5. Não se sabe se por um lapso, ou se por outra razão, o cardeal Bertone revelou algo que contradiz as supostas boas disposições do ditador: este lhe confidenciou que continua sendo "fiel" às suas idéias de sempre... Ou seja, ao comunismo enquanto nefasta ideologia, e à sua estratégia de fazer apóstatas e não mártires no rebanho católico, estratégia que delineou em discurso na Universidade de Havana na década de 1960 e que vem aplicando até hoje: "Não cairemos no erro histórico de semear o caminho de mártires cristão, pois bem sabemos que foi precisamente o martírio o que deu força à Igreja. Nós faremos apóstatas, milhares de apóstatas..."

Uma semana depois da visita do cardeal a Cuba, o bispo de Holguín, no oriente da ilha, viu-se na necessidade de denunciar dramaticamente que "as agressões a católicos" de sua diocese "persistem e aumentam em sua violência" (agência católica Zenit, 17.10.2005), algo que desmente a ilusão de "abertura total" que o cardeal Arcebispo de Gênova acreditou ver na outrora Pérola das Antilhas.

6. Tudo o que foi dito anteriormente é sem dúvida doloroso, particularmente para os fiéis católicos cubanos que vêem um Pastor ir ao encontro do Lobo e posteriormente elogiá-lo, quase como se fosse um inocente Cordeiro.

Não obstante, lamentavelmente, não são novidade nem os elogios rasgados de um cardeal a Castro, nem as cínicas alegações de respeito e admiração do tirano pela Igreja. Por exemplo, foi isto o que se ouviu, da boca do ditador, antes e depois de seu encontro com João Paulo II, em Roma, em novembro de 1996, e da visita do Pontífice a Cuba, em janeiro de 1998.

Por isso, me atrevo a dizer que o dito anteriormente não é o mais grave.

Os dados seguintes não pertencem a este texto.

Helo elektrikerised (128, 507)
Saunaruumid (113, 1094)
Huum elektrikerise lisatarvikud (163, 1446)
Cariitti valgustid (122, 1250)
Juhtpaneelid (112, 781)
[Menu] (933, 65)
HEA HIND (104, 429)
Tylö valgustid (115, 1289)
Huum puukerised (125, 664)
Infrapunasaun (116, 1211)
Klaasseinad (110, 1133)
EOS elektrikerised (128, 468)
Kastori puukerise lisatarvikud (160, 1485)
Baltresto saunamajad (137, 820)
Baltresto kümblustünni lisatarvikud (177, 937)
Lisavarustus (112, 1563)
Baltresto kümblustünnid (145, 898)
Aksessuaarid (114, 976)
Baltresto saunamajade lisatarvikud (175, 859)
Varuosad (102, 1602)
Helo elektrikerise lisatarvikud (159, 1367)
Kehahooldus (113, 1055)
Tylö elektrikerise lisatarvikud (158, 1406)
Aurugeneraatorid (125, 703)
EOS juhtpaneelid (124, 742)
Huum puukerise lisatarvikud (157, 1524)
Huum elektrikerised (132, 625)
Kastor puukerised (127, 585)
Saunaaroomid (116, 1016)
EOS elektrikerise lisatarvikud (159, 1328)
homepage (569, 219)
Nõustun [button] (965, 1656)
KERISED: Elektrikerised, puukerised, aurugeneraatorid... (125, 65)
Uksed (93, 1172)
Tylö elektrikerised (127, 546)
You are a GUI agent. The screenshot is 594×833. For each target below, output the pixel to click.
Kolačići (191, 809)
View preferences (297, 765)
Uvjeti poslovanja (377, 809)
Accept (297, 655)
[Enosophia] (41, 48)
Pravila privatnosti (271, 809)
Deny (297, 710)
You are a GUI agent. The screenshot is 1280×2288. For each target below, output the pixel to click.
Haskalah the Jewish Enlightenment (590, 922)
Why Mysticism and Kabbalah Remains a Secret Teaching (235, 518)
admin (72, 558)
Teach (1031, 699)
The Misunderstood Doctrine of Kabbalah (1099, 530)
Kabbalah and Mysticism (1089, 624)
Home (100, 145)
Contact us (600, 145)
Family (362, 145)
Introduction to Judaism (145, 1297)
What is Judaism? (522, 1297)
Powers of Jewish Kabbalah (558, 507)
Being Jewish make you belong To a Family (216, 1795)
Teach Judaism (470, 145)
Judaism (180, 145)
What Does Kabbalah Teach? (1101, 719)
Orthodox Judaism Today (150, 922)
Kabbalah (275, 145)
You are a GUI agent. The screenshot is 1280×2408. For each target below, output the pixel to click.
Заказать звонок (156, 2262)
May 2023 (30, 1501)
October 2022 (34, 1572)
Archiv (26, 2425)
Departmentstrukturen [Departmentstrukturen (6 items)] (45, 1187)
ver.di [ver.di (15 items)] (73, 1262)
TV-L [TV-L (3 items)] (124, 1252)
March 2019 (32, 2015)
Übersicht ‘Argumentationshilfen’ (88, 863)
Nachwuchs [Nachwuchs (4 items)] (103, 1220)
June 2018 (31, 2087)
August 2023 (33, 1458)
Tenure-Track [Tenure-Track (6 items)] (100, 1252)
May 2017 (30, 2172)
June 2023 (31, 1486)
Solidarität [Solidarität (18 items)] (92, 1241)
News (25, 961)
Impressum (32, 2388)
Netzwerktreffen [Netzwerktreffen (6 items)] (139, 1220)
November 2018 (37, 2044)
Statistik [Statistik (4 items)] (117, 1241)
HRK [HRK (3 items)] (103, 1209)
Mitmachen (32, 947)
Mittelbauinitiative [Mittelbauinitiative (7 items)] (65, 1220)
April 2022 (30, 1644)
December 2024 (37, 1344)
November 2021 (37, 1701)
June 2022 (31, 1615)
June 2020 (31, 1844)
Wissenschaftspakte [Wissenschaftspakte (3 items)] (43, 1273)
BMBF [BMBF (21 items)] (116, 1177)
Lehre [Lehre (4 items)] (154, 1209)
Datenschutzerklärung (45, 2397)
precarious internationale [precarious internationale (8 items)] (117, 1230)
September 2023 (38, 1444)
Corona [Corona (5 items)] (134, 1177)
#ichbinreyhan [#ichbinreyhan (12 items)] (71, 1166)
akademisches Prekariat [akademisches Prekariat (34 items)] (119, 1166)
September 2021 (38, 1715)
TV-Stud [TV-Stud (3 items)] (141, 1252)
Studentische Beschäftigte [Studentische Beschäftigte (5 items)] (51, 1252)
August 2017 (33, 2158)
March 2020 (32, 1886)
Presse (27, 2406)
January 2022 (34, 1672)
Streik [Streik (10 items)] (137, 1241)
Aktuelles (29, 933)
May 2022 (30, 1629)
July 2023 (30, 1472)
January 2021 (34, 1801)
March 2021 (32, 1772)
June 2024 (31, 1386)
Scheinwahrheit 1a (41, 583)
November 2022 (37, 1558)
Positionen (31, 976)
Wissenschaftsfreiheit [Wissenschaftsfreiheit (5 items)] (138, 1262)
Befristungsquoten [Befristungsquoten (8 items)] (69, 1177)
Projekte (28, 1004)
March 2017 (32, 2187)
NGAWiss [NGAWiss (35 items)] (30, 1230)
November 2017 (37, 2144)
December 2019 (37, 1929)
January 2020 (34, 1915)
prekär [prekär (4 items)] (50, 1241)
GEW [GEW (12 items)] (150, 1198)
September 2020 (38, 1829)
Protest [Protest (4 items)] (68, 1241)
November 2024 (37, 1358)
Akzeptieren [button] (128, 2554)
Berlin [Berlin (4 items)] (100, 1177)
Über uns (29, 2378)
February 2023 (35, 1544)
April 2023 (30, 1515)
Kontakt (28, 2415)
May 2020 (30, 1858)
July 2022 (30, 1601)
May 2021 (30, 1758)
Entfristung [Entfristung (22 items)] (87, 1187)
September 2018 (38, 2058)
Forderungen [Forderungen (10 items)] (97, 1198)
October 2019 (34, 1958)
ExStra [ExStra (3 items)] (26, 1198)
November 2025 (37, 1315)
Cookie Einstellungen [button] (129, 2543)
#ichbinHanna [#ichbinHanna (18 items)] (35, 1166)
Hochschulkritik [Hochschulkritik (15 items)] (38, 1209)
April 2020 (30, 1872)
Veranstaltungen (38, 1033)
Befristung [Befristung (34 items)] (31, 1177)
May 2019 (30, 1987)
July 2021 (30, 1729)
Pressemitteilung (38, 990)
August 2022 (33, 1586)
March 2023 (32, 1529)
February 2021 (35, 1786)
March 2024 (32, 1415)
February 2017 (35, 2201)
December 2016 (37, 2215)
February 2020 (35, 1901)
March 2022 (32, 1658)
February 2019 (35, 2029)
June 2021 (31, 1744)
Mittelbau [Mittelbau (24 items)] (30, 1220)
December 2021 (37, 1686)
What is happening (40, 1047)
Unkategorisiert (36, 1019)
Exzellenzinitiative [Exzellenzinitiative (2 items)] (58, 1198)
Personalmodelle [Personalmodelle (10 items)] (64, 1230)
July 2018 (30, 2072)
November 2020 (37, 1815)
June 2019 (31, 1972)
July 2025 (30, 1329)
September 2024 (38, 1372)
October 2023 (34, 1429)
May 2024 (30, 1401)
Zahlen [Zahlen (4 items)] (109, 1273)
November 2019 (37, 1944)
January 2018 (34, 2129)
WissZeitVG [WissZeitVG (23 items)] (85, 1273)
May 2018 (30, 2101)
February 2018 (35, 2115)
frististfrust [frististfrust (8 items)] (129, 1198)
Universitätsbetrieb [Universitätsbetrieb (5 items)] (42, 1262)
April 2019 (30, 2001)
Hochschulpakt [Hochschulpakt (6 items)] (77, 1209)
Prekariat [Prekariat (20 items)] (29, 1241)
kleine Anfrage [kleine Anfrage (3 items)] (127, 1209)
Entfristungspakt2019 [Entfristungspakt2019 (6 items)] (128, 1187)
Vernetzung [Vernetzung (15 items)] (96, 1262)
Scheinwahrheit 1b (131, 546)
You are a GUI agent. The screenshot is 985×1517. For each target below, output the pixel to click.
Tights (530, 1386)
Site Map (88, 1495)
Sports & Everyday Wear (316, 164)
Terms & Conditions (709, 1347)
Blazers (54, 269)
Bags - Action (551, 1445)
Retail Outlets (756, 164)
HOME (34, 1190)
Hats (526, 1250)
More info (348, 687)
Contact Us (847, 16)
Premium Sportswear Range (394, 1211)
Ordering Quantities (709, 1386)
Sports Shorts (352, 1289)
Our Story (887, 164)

7. Na realidade, o mais grave é a enigmática continuidade da política de mão estendida do Vaticano e de altas figuras eclesiásticas de diversos países para com o tirano do Caribe, durante mais de três décadas, que remonta à época em que monsenhor Agostino Casaroli, então secretário do Conselho para os Assuntos Públicos da Igreja, afirmou em visita a Cuba que os católicos da ilha eram felizes; que passa por tantos lamentáveis episódios protagonizados pelos altos eclesiásticos de diversos países, que tive ocasião de abordar em artigos anteriores; e que chega até João Paulo II, quando em 8 de janeiro pp., ao receber as cartas credenciais do novo embaixador de Cuba ante a Santa Sé, fez um reconhecimento a diversos aspectos da revolução comunista que colocou os católicos cubanos em uma encruzilhada espiritual sem precedentes (cfr., entre outros artigos, que incluem abundante documentação, "João Paulo II, Cuba e um dilema de consciência", 15.01.2005; "O drama cubano e o silêncio vaticano", 25.04.2003; "Cardeal Sodano e Fidel Castro: o Pastor sai em auxílio do lobo", 11.05.2003; "O pedido de perdão que não houve: a colaboração eclesiástica com o comunismo", 22.03.2000; "ONU: representante vaticano favorece a ditadura castrista", 26.10.2000; "Sim, o regime comunista perseguiu e persegue os católicos cubanos", 09.08.1998 (em vésperas da viagem de João Paulo II a Cuba); "Com o comunismo cubano, um 'diálogo franco' impossível", 04.03.1998; "Fraudulenta 'política religiosa' do ditador Castro", 16.11.1996, dia da chegada do ditador Castro a Roma, publicados no Diario Las Américas", de Miami, nas datas indicadas).

8. É difícil, para não dizer impossível, supor que o cardeal Bertone tenha viajado a Cuba sem o conhecimento da Secretaria de Estado do Vaticano e, inclusive do próprio S. S. Bento XVI, a julgar pelas informações da imprensa, não desmentidas até o momento, de que o arcebispo de Gênova foi portador de uma saudação "especial" do Pontífice ao ditador.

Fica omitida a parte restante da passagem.